Skip to content

Performance Benchmarks

This document contains performance benchmark results for the rustnn WebNN implementation across different backends.

Test Environment

  • Platform: macOS (Apple Silicon)
  • Hardware: Apple M-series processor with Neural Engine
  • Date: 2025-12-13
  • Library Version: 0.2.0

Backend Comparison

Simple Model (10 Layers: Add + ReLU)

Backend Cold Start Run 2 Warm Avg vs ONNX CPU
ONNX CPU 72.0ms 24.8ms 24.8ms 1.00x (baseline)
ONNX GPU ~50ms ~25ms ~25ms 1.00x
CoreML default 24.5ms 24.5ms 24.1ms 0.97x (3% faster)
CoreML low-power 133.3ms 61.0ms 59.3ms 2.39x (slower)
CoreML high-perf 23.8ms 23.9ms 23.9ms 0.96x (4% faster)
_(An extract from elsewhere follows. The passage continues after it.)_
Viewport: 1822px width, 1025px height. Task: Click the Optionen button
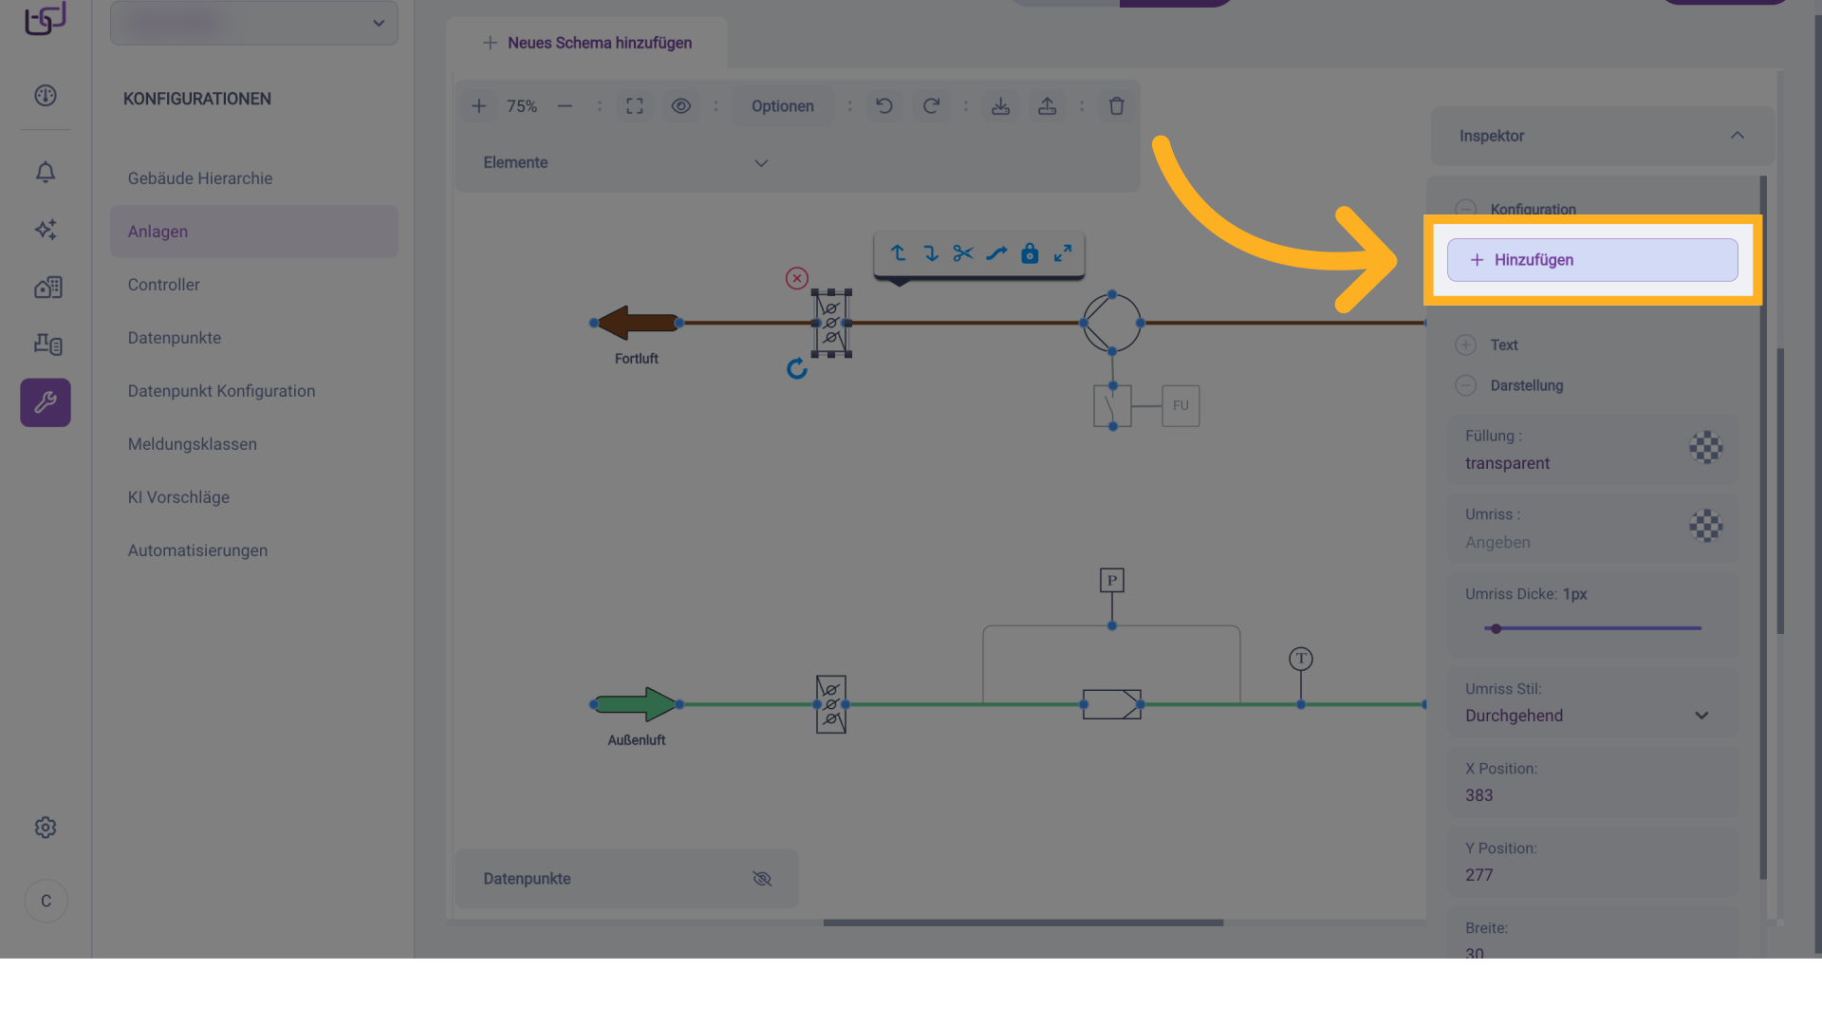783,106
Complex Model (200 Operations: 50 Layers × 4 Ops)

Metric Value
Run 1 (cold) 63.77ms
Run 2 (warm) 19.95ms
Runs 3-5 avg 19.00ms
Speedup (cold→warm) 3.2x
Time saved 43.81ms (68.7% improvement)

MobileNetV2 (106 Layers, Real-World Model)
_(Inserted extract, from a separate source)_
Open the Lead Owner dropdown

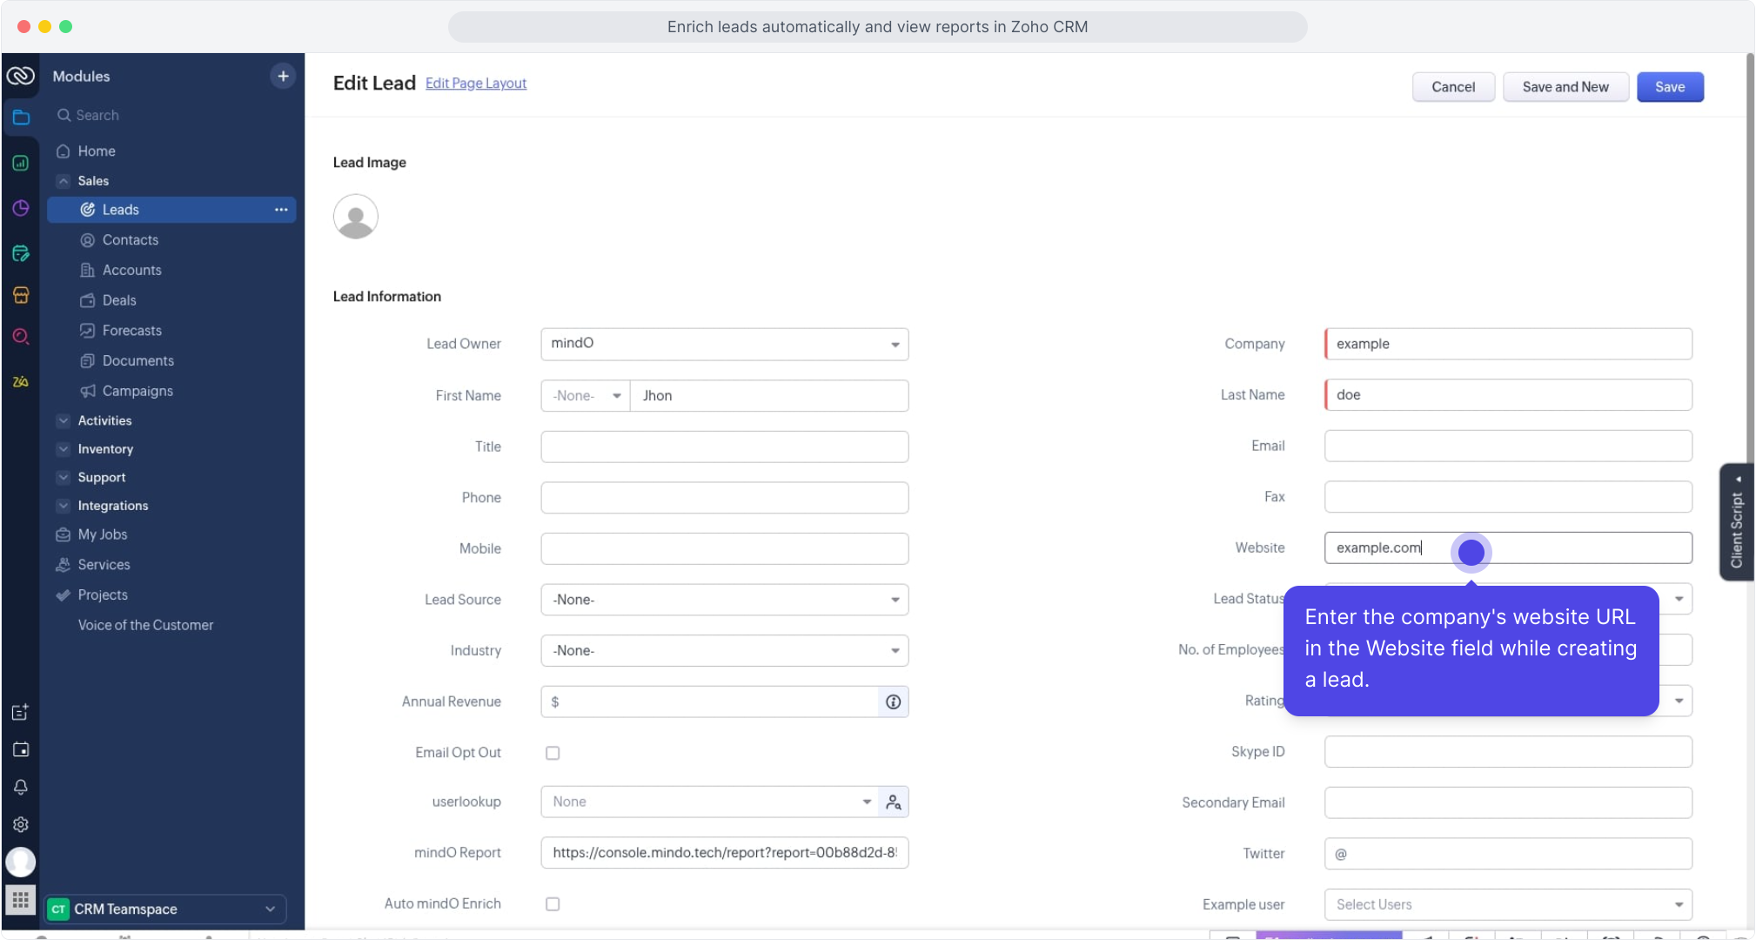click(x=724, y=344)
Backend First Run Expected Warm Run Speedup
ONNX CPU 71.65ms 71.65ms 1.0x
ONNX GPU 44.49ms 44.49ms 1.0x
CoreML 11,093ms ~50-100ms (est.) 100-200x

Key Findings

1. CoreML Warm-Up Behavior

CoreML exhibits significant first-run overhead for complex models:

  • Simple models (10-20 ops): Minimal warm-up (~1-2ms difference)
  • Complex models (200 ops): 3.2x speedup after first run
  • Large models (MobileNetV2): Estimated 100-200x speedup after first run

The first run includes: - Model compilation (~500-1000ms) - Neural Engine graph optimization (~3-10 seconds for large models) - Memory allocation and initialization

2. Backend Selection Impact

CoreML default/high-performance modes: - Fastest inference: ~24ms for simple models - Slightly faster than ONNX CPU (~3-4%) - Minimal warm-up overhead

CoreML low-power mode: - Slower inference: ~59ms for simple models (2.4x slower) - Optimized for power efficiency, not speed - Good for battery-constrained devices

3. Model Complexity Scaling

Performance characteristics by model size:

Model Size Cold Start Warm Run Speedup
Small (10 ops) ~25ms ~24ms 1.0x
Medium (200 ops) ~64ms ~19ms 3.4x
Large (MobileNetV2) ~11,000ms ~50-100ms (est.) 100-200x

Insight: Larger models benefit dramatically from CoreML's optimization, but pay a higher first-run cost.

Performance Recommendations

For Production Use

  1. Keep Python process running: Don't exit after each inference
  2. Load model once: Reuse the same graph and context
  3. Accept first-run cost: The 10-second compilation is a one-time investment
  4. Target warm-run performance: After warm-up, CoreML is competitive with ONNX

Backend Selection Guide

Choose ONNX CPU when: - Consistent performance needed (no warm-up) - Running single inference then exiting - Cross-platform compatibility required

Choose ONNX GPU when: - Need fastest possible inference - Have NVIDIA GPU available - Consistent performance needed

Choose CoreML default when: - Running on macOS/iOS - Need best performance after warm-up - Can afford first-run compilation cost - Want to leverage Neural Engine

Choose CoreML low-power when: - Battery life is critical - Running on mobile devices - Can accept slower inference (~2x)

Benchmark Reproducibility

To reproduce these benchmarks, run:

# Run the full benchmark suite
pytest tests/test_performance.py -v

# Run specific backend tests
pytest tests/test_performance.py -k "test_coreml" -v
pytest tests/test_performance.py -k "test_onnx" -v

# Generate detailed performance report
pytest tests/test_performance.py --benchmark-only -v

Future Optimizations

Potential areas for performance improvement:

  1. Persistent model caching: Cache compiled CoreML models across Python sessions
  2. Pre-compilation: Compile models ahead of time, not on first inference
  3. Graph optimization: Optimize WebNN graphs before backend conversion
  4. Operator fusion: Merge consecutive operations where possible
  5. Memory pooling: Reuse tensor memory across inferences

Note: Performance results may vary based on hardware, system load, and model characteristics. These benchmarks represent typical performance under normal conditions.